== ENTRIES PROVIDED
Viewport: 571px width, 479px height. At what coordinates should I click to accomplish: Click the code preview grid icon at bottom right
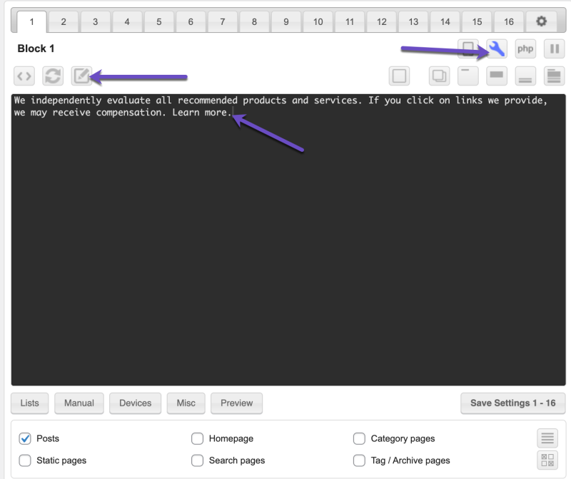[x=546, y=460]
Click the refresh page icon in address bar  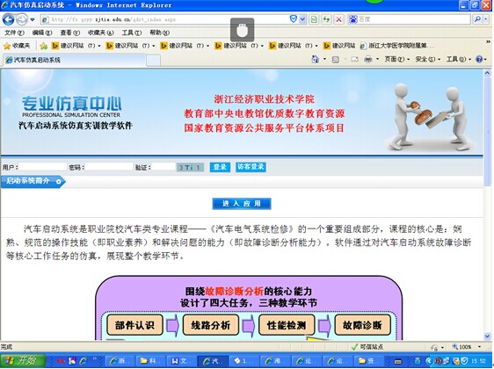(326, 19)
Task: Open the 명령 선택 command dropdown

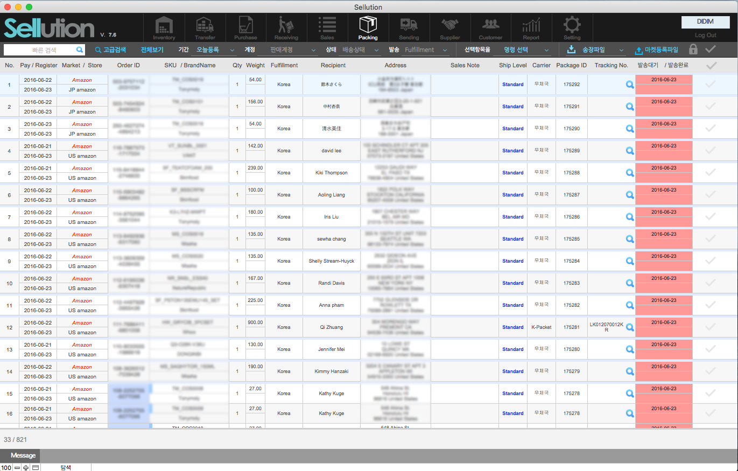Action: click(522, 50)
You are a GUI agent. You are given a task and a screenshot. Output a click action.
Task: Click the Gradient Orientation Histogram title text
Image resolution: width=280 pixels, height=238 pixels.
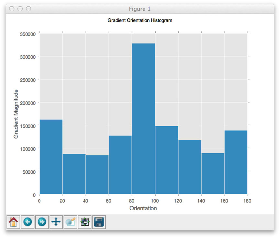click(140, 20)
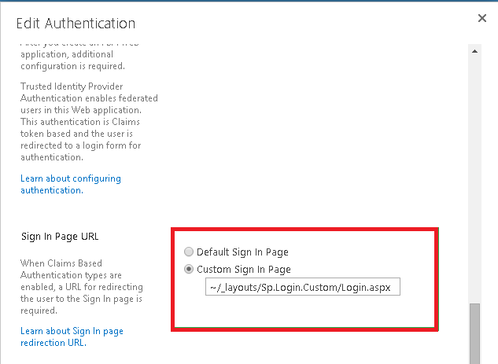Close the Edit Authentication dialog
This screenshot has height=364, width=498.
pyautogui.click(x=481, y=18)
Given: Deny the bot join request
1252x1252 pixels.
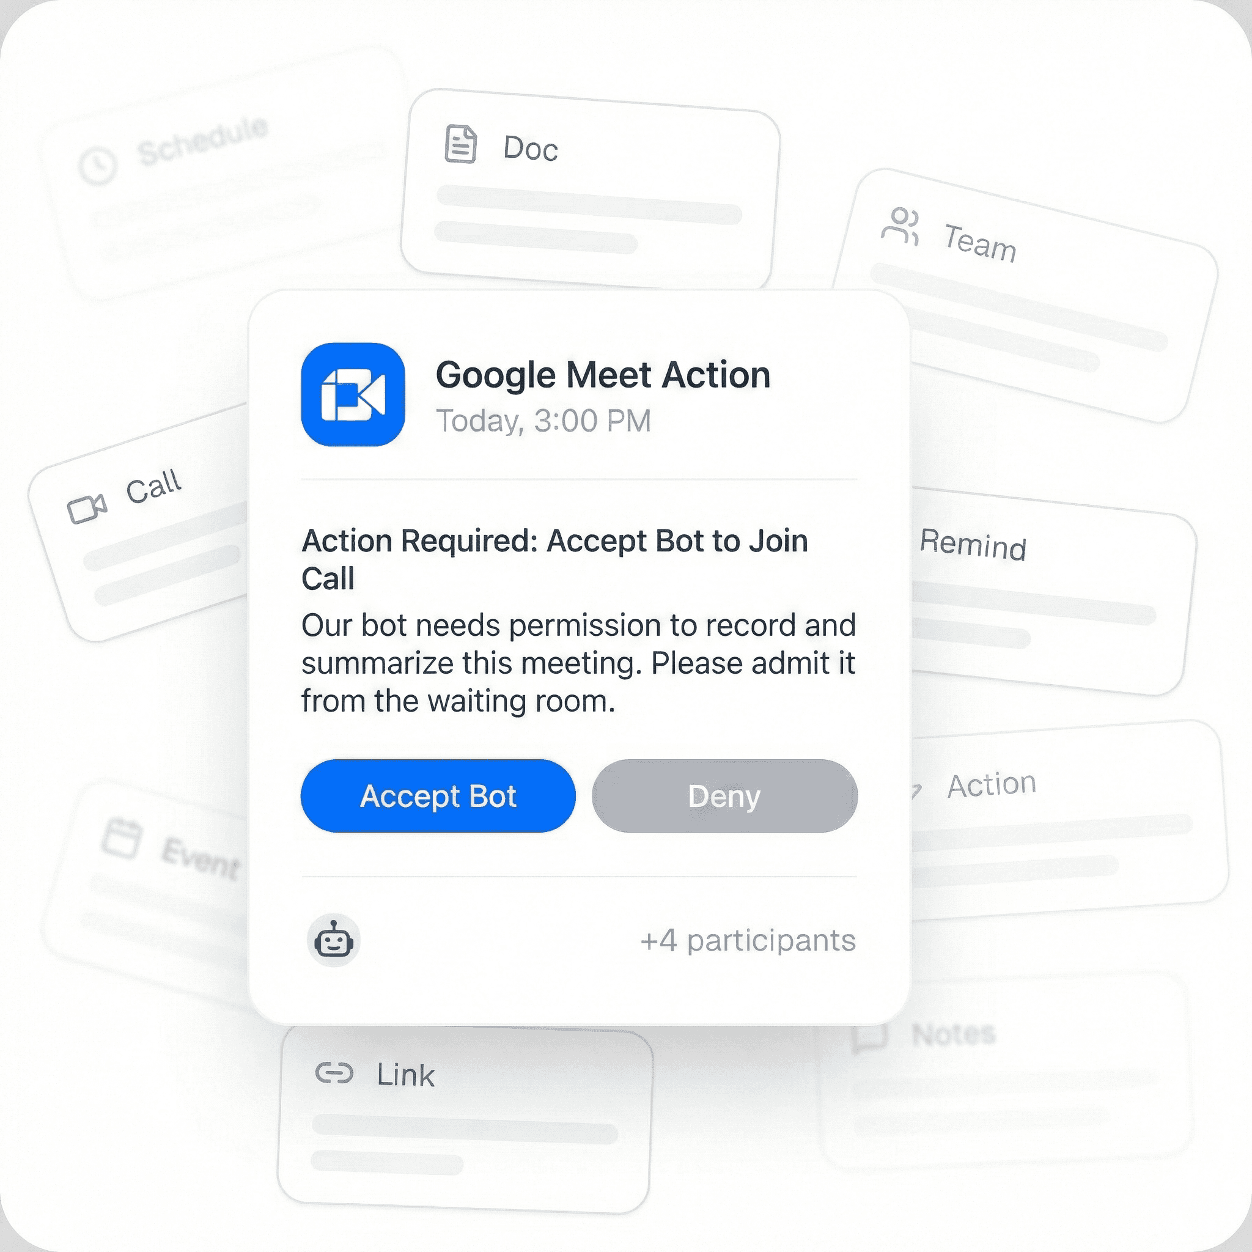Looking at the screenshot, I should tap(725, 796).
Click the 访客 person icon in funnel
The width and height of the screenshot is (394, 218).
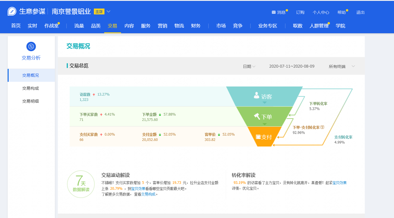(256, 96)
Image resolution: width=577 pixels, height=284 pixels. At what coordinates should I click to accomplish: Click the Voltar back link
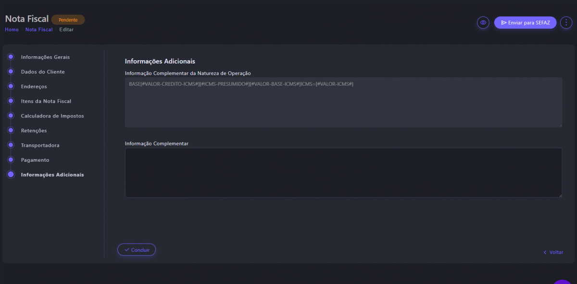pos(553,252)
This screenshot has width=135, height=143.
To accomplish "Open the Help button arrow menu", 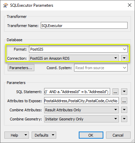I will tap(26, 135).
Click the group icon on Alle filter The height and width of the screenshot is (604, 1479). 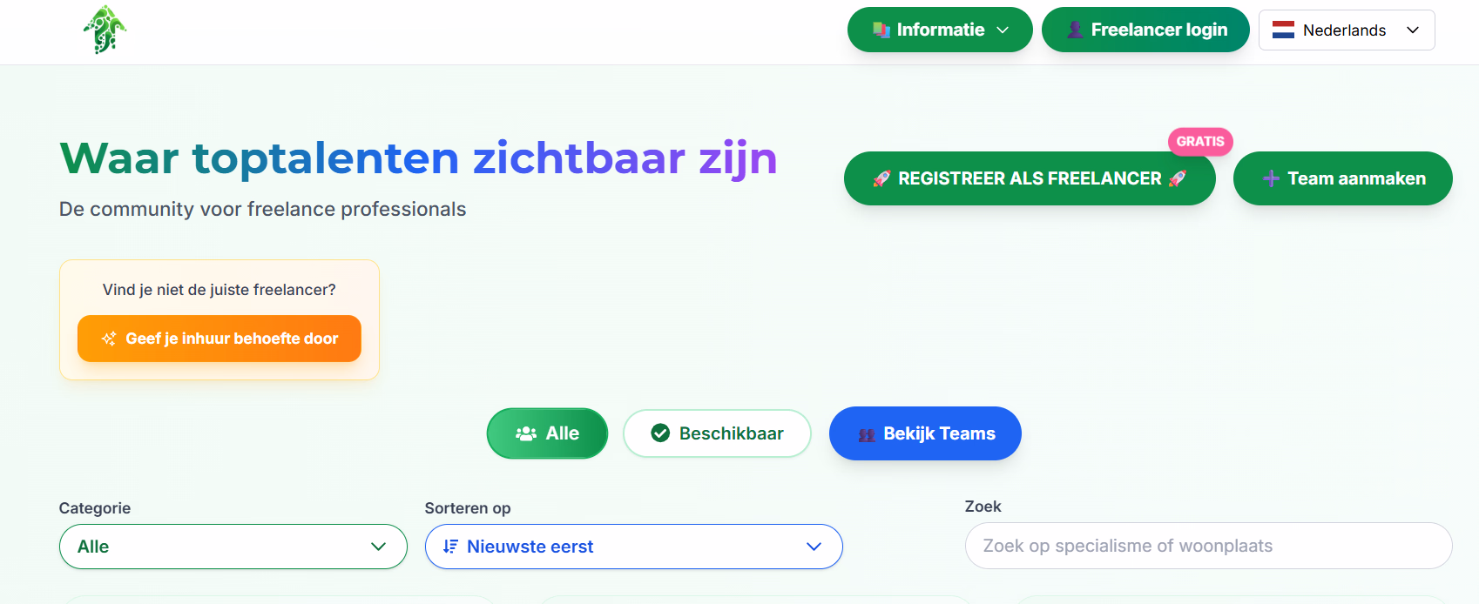point(526,433)
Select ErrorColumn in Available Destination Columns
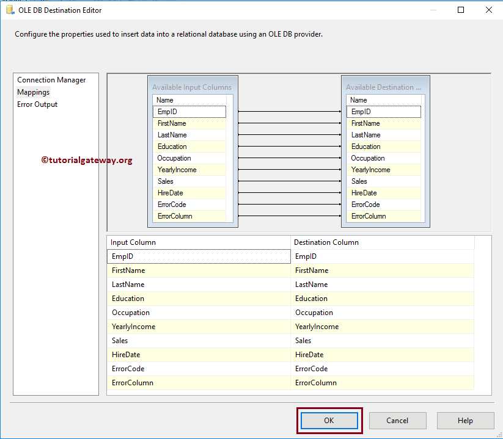This screenshot has width=503, height=439. tap(383, 216)
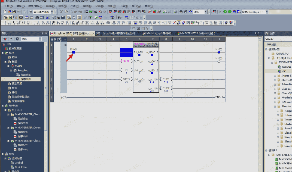The image size is (292, 172).
Task: Open the 全部 filter dropdown in navigation
Action: 40,39
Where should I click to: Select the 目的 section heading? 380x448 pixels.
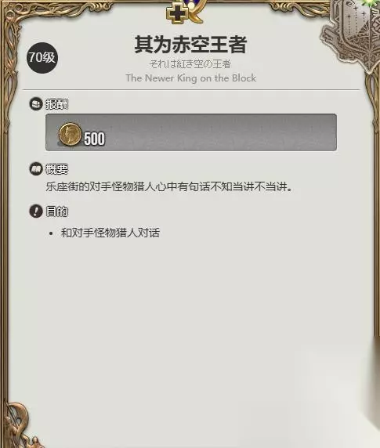click(x=57, y=211)

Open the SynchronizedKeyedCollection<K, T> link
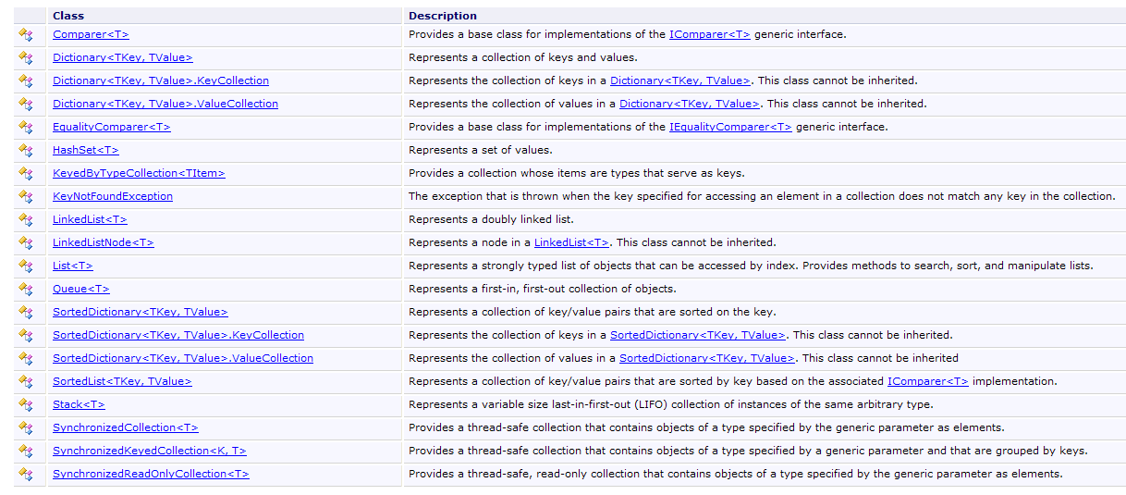[149, 451]
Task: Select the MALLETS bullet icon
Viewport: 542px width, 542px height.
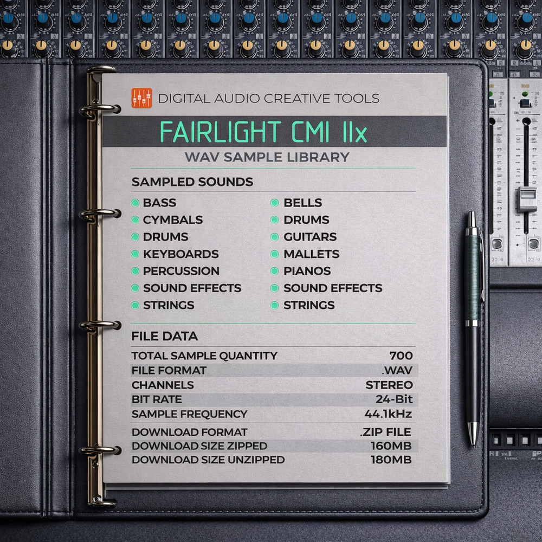Action: click(x=274, y=254)
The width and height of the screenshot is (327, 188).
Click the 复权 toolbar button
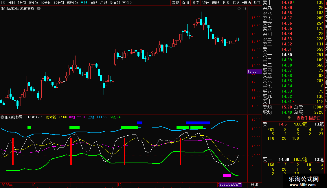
====
ASSIGNMENT
Starting at the line that contains "Open the SynchronizedKeyedCollection<K, T>", retype each line through the final one in the listing, with both ends kept and the pictures omitted.

OUTPUT FOR THIS EXERCISE
Open the SynchronizedKeyedCollection<K, T> link
[149, 451]
Task: Select the MALLETS bullet icon
Viewport: 542px width, 542px height.
Action: click(x=274, y=254)
The width and height of the screenshot is (327, 188).
Click the 复权 toolbar button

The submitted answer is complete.